▶ **To do**: Print the stretch of the listing from the line containing "Click the Dodatkowe" through the line containing "coord(213,258)", repeating each line exactly as it appears.

Data pulled from a collection:
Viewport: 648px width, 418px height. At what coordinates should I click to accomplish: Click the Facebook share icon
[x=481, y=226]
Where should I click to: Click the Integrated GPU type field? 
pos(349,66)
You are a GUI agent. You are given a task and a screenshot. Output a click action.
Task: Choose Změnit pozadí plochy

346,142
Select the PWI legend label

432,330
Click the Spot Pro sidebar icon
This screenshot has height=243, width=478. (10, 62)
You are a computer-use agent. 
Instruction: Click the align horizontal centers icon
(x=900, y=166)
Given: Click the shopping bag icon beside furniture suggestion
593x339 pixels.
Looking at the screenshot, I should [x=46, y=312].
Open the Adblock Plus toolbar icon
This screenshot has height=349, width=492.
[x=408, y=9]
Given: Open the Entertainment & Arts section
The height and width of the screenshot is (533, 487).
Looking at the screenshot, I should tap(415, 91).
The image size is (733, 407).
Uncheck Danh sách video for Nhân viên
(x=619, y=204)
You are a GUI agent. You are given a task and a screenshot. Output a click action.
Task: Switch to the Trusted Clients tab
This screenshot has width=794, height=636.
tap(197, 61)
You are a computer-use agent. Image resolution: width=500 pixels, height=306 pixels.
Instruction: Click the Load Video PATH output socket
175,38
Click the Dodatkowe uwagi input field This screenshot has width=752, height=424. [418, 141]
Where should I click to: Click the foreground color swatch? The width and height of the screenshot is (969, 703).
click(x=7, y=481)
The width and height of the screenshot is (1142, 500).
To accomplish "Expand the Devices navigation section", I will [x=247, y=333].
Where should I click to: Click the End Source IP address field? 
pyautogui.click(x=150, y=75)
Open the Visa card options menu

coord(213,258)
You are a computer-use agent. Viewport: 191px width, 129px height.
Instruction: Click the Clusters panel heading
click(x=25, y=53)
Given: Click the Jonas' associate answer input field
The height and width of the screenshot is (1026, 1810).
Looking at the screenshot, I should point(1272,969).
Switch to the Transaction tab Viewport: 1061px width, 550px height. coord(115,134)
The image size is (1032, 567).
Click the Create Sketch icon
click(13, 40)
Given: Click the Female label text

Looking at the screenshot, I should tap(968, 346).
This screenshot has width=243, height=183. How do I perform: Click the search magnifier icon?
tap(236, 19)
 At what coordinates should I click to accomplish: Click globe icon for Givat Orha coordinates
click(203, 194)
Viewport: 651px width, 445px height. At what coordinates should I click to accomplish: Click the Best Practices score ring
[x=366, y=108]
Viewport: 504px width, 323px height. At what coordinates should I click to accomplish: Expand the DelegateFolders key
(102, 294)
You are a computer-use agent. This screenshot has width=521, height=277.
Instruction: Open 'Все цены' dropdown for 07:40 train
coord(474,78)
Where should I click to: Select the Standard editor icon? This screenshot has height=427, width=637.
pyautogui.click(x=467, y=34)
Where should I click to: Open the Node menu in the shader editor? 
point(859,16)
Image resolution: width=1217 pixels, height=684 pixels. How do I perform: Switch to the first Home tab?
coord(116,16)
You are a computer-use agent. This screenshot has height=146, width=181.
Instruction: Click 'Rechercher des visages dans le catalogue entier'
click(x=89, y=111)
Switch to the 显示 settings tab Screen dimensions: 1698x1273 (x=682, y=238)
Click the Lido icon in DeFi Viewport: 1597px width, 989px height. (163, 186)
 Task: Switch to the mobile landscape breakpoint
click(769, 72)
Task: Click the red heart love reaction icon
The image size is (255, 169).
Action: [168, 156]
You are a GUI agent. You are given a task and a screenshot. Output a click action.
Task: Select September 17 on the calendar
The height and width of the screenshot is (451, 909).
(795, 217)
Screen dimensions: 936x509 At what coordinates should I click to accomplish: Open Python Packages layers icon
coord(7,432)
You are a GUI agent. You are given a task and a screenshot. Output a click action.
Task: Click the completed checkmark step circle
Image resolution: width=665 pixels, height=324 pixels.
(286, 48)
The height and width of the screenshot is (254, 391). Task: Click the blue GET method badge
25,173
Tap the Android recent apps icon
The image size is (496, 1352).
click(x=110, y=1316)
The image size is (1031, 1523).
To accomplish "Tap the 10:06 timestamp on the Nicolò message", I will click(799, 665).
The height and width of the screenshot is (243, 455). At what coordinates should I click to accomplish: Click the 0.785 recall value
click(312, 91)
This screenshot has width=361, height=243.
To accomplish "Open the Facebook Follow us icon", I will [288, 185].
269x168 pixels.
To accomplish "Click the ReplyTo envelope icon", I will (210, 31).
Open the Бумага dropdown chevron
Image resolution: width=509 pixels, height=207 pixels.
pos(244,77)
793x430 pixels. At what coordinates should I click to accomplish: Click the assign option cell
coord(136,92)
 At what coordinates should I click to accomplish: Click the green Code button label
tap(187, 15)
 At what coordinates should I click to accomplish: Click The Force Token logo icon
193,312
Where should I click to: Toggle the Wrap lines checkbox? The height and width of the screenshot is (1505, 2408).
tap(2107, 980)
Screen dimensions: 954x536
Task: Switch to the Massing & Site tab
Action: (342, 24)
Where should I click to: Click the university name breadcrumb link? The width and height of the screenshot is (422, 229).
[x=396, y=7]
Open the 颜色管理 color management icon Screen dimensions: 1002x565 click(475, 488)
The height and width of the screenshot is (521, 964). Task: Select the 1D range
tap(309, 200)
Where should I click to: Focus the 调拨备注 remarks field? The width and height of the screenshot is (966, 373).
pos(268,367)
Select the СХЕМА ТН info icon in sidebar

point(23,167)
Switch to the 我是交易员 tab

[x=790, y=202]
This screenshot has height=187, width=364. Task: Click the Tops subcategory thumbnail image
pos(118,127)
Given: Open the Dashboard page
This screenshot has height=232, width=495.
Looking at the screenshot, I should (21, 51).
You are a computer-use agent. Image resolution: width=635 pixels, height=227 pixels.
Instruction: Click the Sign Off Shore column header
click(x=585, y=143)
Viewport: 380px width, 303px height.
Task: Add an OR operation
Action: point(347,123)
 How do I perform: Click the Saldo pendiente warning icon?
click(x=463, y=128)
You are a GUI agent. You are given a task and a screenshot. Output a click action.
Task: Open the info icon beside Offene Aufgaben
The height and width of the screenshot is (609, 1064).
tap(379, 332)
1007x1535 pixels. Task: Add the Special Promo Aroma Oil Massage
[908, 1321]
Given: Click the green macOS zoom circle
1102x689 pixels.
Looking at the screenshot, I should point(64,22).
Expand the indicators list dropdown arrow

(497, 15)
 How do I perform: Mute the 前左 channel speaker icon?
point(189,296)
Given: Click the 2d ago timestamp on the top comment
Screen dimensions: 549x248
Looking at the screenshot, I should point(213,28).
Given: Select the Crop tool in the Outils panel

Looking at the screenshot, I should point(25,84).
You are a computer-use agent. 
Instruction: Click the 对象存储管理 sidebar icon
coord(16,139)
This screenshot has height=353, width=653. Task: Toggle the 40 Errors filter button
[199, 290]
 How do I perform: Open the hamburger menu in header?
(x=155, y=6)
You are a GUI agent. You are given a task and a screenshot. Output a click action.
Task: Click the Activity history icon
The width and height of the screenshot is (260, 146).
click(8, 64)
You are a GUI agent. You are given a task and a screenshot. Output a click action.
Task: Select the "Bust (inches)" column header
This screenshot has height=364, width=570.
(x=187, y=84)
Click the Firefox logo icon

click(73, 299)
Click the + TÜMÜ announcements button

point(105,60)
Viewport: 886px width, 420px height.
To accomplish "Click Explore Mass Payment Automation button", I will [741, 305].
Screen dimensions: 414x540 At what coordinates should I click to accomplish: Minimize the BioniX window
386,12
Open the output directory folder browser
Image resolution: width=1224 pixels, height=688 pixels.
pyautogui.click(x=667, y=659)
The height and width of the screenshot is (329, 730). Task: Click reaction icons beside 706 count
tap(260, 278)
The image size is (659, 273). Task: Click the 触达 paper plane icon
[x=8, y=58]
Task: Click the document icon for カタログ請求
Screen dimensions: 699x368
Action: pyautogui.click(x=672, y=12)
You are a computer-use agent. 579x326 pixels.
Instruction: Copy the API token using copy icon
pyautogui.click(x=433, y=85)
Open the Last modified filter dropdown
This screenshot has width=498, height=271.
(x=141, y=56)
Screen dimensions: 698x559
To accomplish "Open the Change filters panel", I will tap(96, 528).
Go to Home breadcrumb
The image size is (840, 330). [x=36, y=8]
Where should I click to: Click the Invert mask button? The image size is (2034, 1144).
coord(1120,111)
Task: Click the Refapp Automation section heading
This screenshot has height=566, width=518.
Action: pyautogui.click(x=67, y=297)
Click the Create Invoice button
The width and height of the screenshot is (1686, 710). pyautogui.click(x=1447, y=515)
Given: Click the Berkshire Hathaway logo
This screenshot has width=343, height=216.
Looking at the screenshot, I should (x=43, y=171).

▶ **Exercise output**:
Click the Dodatkowe uwagi input field This screenshot has width=752, height=424. [418, 141]
Where should I click to: Click the foreground color swatch? The width and height of the screenshot is (969, 703).
click(x=7, y=481)
The width and height of the screenshot is (1142, 500).
To accomplish "Expand the Devices navigation section", I will [x=247, y=333].
Where should I click to: Click the End Source IP address field? 
pyautogui.click(x=150, y=75)
Open the Visa card options menu

coord(213,258)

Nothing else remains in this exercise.